#### Required task
Set out the material from the line containing "Click the Hide" through the line containing "Looking at the", and no other lines, as a Markdown table. Number each line in a Row column and give its text in a Line column, leaving out blank lines.

#### Working data
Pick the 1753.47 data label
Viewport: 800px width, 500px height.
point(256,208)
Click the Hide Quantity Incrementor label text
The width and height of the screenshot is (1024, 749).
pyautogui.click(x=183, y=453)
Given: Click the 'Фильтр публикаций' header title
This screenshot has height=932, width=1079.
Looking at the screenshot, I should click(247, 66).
...
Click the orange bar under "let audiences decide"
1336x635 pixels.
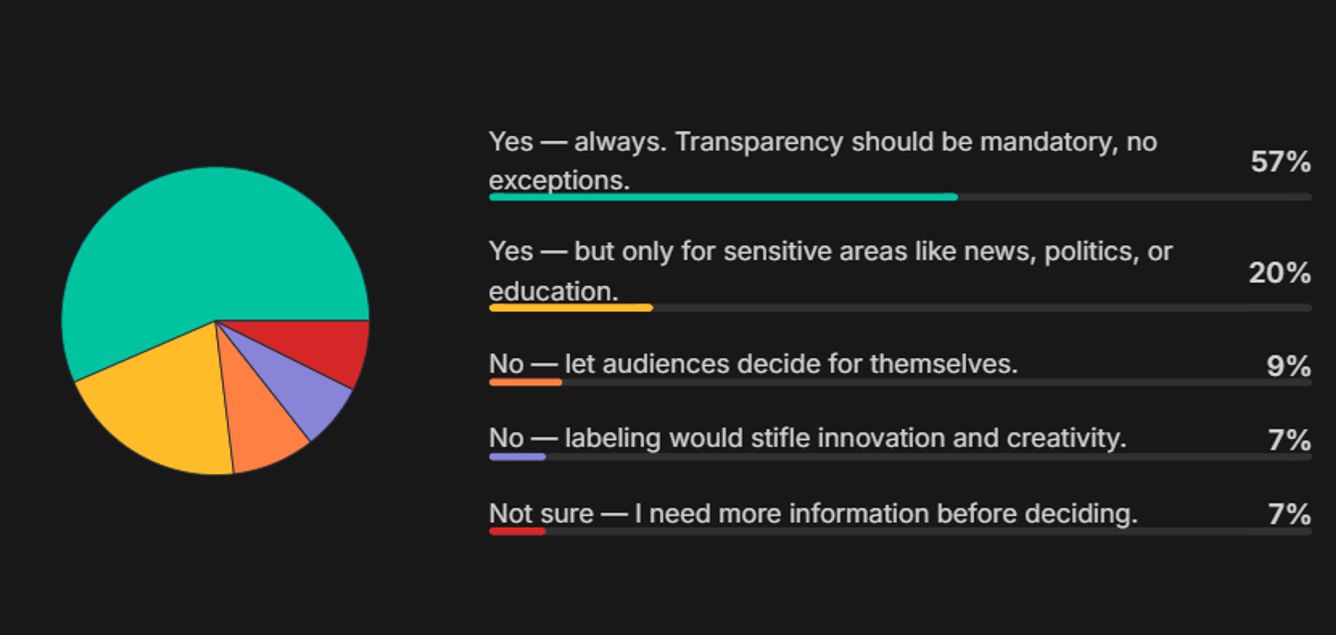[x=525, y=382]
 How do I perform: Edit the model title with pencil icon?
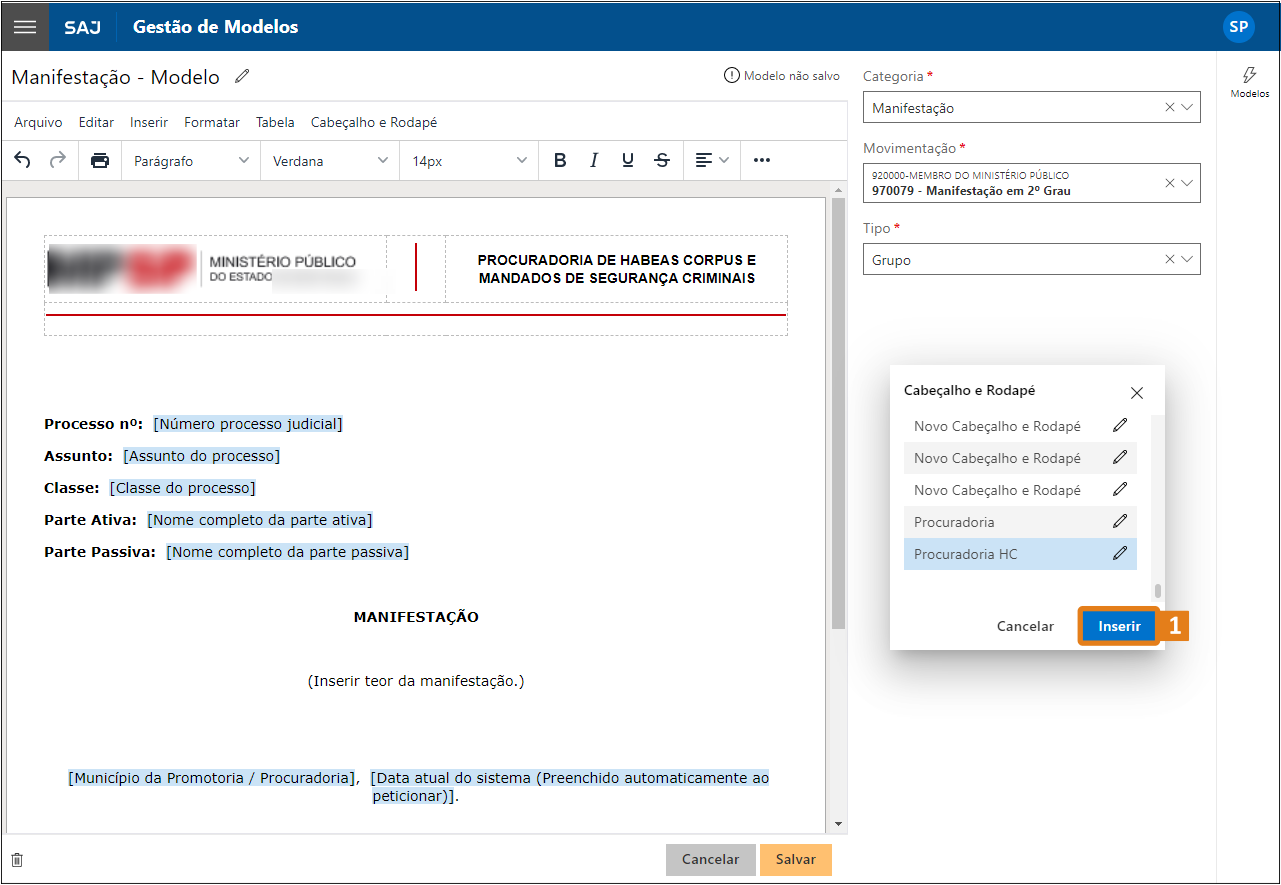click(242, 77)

#### Answer
| Row | Line |
|---|---|
| 1 | Click the Hide Quantity Incrementor label text |
| 2 | The width and height of the screenshot is (1024, 749). |
| 3 | pyautogui.click(x=183, y=453) |
| 4 | Given: Click the 'Фильтр публикаций' header title |
| 5 | This screenshot has height=932, width=1079. |
| 6 | Looking at the screenshot, I should click(247, 66). |